Try it ▸ The entries below are to be repeated exactly, with the pictures left out.

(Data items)
────────

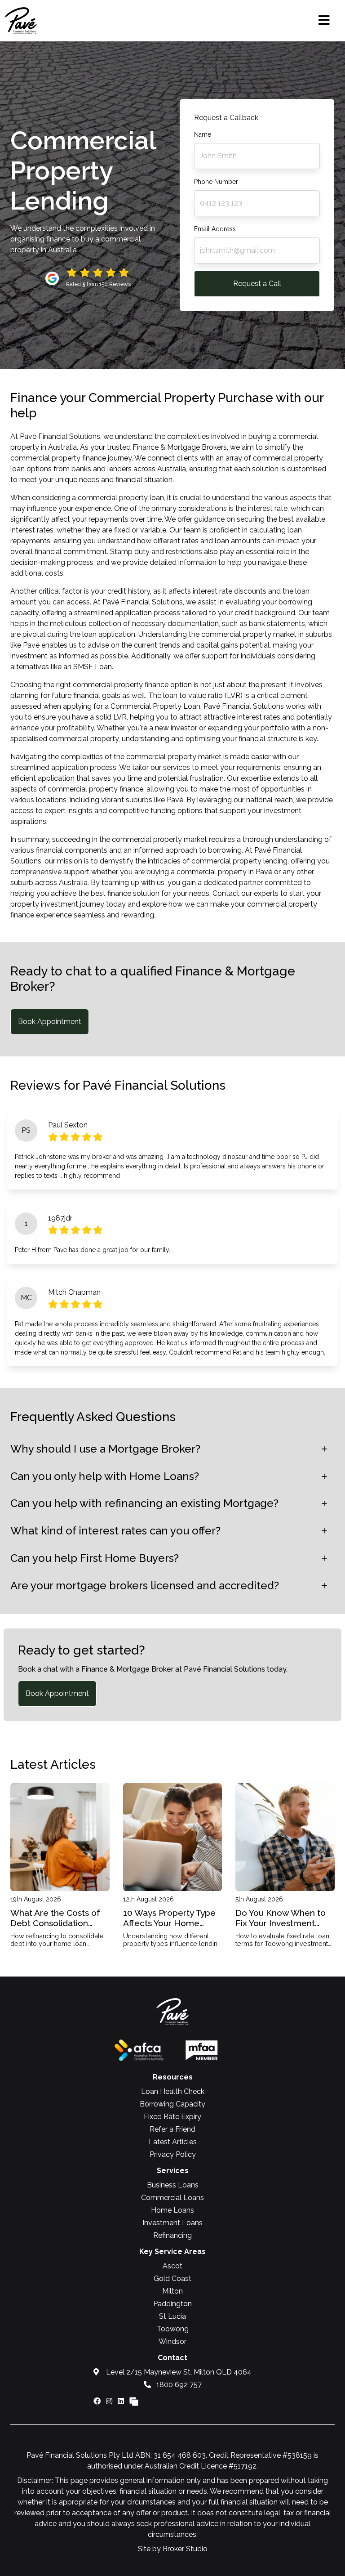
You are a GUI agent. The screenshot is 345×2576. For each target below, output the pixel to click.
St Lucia (172, 2316)
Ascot (172, 2266)
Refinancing (172, 2235)
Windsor (172, 2341)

────────

Your response ▸
You are a GUI agent. The screenshot is 345×2576. For each target below, output the pixel to click.
St Lucia (172, 2316)
Ascot (172, 2266)
Refinancing (172, 2235)
Windsor (172, 2341)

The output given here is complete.